Requests |
1. In the bug report on URLEncoder.encode performance, what does the submitter propose to use instead of Character.forDigit() followed by a call to isLetter()?
2. Write the next part of the URLEncoder.encode bug report, starting after its final line and carrying on the submitted workaround code.

Source excerpt |
= = = = =

JDK-6368633 : java.net.URLEncoder.encode performance enhancements
  • Type: Enhancement
  • Component: core-libs
  • Sub-Component: java.net
  • Affected Version: 6
  • Priority: P4
  • Status: Closed
  • Resolution: Duplicate
  • OS: windows_xp
  • CPU: x86
  • Submitted: 2006-01-04
  • Updated: 2011-02-22
  • Resolved: 2006-11-02
Related Reports
Duplicate :  
Description
A DESCRIPTION OF THE REQUEST :
The encode method already contains an check that recreates the writer if needed - this can be used to delay creating the writer until it is first needed by initializing  "wroteUnencodedChar" as true.  Or even better to remove this variable and null the writer field.

Second: Character.forDigit() is used and the result is later adjusted with an call to isLetter(). This can be easier done with "0123456789ABCDEF".charAt(...) which would also be faster.

Also for the surugate checks - atleast the constants from Character should be used (like MIN_HIGH_SURROGATE).

JUSTIFICATION :
Currently this method looks like a hack and not a clean implementation.


CUSTOMER SUBMITTED WORKAROUND :
Improved and cleaned version:

    static final int maxBytesPerChar = 10; // rather arbitrary limit, but safe for now
            
    public static String encode(String s, String enc)

= = = = =

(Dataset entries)

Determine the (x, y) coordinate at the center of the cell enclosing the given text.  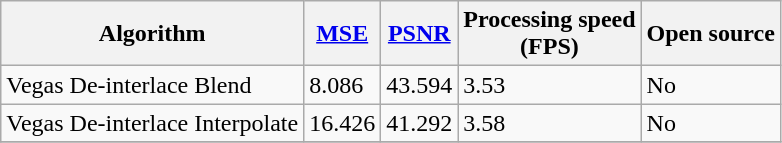
43.594 (420, 85)
8.086 (342, 85)
3.58 (550, 123)
PSNR (420, 34)
MSE (342, 34)
16.426 (342, 123)
Processing speed(FPS) (550, 34)
3.53 (550, 85)
41.292 (420, 123)
Vegas De-interlace Blend (152, 85)
Open source (710, 34)
Vegas De-interlace Interpolate (152, 123)
Algorithm (152, 34)
Return the [X, Y] coordinate for the center point of the cell that contains the specified text.  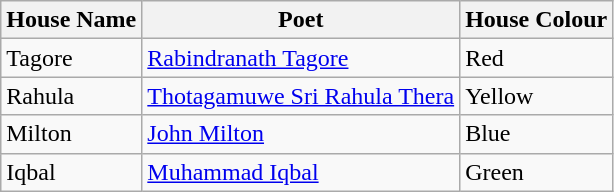
John Milton [301, 134]
Blue [536, 134]
Milton [72, 134]
Tagore [72, 58]
Muhammad Iqbal [301, 172]
Rahula [72, 96]
House Colour [536, 20]
Red [536, 58]
Iqbal [72, 172]
House Name [72, 20]
Yellow [536, 96]
Thotagamuwe Sri Rahula Thera [301, 96]
Poet [301, 20]
Green [536, 172]
Rabindranath Tagore [301, 58]
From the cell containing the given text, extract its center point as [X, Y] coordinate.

= = = = =

Answers per task |
1. "0123456789ABCDEF".charAt(...)

2.
	throws UnsupportedEncodingException {

	boolean needToChange = false;
	StringBuffer out = new StringBuffer(s.length());
	ByteArrayOutputStream buf = new ByteArrayOutputStream(maxBytesPerChar);
	OutputStreamWriter writer = null;

	for (int i = 0; i < s.length(); i++) {
	    char c = s.charAt(i);
	    if (dontNeedEncoding.get((int)c)) {
		if (c == ' ') {
		    c = '+';
		    needToChange = true;
		}
		out.append((char)c);
                writer = null;
	    } else {
		// convert to external encoding before hex conversion
		try {
		    if (writer == null) { // Fix for 4407610
		    	writer = new OutputStreamWriter(buf, enc);
		    }
		    writer.write(c);
		    /*
		     * If this character represents the start of a Unicode
		     * surrogate pair, then pass in two characters. It's not
		     * clear what should be done if a bytes reserved in the
		     * surrogate pairs range occurs outside of a legal
		     * surrogate pair. For now, just treat it as if it were
		     * any other character.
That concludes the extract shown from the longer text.